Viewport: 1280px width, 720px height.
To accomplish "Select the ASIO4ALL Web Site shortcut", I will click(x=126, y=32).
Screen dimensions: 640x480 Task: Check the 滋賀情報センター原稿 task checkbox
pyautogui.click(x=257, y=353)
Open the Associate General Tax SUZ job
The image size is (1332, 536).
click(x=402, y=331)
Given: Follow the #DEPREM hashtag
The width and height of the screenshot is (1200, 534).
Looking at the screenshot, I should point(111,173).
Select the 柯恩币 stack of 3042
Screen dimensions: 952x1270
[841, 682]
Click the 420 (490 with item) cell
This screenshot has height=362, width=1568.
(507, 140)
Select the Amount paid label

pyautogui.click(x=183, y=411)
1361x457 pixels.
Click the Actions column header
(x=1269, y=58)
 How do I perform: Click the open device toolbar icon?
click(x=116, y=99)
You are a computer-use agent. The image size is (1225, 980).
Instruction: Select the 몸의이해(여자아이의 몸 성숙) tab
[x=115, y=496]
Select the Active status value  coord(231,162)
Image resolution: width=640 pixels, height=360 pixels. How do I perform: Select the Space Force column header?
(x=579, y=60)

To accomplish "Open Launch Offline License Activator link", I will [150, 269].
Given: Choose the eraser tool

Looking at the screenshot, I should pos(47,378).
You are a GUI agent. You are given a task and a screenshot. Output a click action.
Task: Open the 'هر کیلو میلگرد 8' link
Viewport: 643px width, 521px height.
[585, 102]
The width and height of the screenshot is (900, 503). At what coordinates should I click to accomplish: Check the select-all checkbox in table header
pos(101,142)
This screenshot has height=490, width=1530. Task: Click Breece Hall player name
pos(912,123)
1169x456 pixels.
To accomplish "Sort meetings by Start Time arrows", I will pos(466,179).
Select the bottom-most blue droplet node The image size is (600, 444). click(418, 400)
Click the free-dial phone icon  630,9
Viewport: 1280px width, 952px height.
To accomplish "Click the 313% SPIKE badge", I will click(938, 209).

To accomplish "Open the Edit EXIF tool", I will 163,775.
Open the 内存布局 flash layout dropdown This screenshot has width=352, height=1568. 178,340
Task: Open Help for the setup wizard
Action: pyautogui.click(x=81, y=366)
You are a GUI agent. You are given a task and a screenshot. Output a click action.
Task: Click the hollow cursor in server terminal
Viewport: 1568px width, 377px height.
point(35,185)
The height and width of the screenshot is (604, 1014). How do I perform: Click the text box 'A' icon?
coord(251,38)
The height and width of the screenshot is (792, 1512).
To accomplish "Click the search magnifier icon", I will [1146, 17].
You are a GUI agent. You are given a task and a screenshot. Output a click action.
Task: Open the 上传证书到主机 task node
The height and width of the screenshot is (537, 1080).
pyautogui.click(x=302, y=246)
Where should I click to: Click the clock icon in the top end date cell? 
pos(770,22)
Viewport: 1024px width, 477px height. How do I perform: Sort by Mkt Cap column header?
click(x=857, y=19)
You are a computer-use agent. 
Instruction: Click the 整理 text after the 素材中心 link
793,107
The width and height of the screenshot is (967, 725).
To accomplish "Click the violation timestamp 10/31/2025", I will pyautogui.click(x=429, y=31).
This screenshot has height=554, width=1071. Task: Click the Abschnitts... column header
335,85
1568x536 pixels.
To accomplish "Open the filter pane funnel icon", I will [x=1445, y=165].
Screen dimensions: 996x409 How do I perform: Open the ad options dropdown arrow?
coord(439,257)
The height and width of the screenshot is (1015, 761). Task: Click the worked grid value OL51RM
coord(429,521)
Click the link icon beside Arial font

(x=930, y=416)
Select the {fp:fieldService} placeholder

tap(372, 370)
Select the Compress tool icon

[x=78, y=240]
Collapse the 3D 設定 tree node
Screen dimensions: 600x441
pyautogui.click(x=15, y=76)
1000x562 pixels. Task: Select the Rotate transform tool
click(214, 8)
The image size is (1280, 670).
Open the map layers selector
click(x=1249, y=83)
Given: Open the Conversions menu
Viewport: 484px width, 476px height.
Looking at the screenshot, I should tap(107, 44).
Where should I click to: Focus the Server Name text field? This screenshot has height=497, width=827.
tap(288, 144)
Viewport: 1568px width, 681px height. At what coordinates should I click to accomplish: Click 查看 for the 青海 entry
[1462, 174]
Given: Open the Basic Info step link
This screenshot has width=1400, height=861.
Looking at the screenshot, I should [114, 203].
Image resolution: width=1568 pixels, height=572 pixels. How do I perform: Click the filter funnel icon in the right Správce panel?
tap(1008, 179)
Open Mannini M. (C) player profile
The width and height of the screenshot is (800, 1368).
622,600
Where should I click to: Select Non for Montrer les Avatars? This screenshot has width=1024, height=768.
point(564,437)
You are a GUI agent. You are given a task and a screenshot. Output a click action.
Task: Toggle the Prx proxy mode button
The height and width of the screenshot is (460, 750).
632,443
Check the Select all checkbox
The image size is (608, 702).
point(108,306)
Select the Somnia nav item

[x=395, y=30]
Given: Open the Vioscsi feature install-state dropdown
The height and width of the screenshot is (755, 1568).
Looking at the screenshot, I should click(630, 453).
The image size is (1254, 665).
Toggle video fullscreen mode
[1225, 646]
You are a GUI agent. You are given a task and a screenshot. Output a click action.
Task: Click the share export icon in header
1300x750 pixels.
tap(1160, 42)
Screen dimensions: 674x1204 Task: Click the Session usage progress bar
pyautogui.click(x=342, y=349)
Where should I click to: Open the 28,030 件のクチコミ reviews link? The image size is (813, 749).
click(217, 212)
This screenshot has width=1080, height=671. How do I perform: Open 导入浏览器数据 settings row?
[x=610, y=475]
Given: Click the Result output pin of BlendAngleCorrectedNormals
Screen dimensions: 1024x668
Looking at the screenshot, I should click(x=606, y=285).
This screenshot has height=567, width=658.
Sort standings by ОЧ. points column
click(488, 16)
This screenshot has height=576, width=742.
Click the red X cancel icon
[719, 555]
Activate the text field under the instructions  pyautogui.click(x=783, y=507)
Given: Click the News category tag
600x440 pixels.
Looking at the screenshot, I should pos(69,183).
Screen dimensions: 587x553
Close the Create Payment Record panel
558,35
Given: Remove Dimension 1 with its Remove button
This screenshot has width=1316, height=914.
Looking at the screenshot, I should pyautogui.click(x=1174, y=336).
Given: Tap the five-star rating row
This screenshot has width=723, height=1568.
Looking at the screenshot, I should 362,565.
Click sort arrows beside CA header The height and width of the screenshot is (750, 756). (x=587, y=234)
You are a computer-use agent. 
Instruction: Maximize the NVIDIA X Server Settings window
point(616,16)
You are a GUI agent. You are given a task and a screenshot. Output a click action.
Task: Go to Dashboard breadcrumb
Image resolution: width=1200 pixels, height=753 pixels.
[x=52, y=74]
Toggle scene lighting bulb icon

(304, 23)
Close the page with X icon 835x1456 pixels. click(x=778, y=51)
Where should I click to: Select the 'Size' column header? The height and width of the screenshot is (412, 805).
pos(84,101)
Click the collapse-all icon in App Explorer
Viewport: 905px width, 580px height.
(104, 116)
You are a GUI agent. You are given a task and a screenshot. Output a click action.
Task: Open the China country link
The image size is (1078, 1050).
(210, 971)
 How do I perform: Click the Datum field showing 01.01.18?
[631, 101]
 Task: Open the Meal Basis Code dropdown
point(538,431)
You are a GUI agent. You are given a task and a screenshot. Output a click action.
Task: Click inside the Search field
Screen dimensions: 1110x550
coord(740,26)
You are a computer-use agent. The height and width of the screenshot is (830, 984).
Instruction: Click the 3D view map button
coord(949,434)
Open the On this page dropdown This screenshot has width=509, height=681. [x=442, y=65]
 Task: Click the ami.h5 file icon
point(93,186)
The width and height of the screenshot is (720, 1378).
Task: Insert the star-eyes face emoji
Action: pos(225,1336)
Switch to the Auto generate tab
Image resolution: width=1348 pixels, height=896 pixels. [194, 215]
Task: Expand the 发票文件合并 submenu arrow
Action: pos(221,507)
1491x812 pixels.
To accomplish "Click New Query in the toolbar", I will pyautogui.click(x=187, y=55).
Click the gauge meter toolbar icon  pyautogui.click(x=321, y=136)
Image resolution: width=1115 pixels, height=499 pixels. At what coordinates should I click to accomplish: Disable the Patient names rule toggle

◆ Assignment
Could you find every line in the records above that contains the word "node" and copy it?

◆ Exercise answer
Select the bottom-most blue droplet node The image size is (600, 444). click(418, 400)
Task: Open the 上传证书到主机 task node
Collapse the 3D 設定 tree node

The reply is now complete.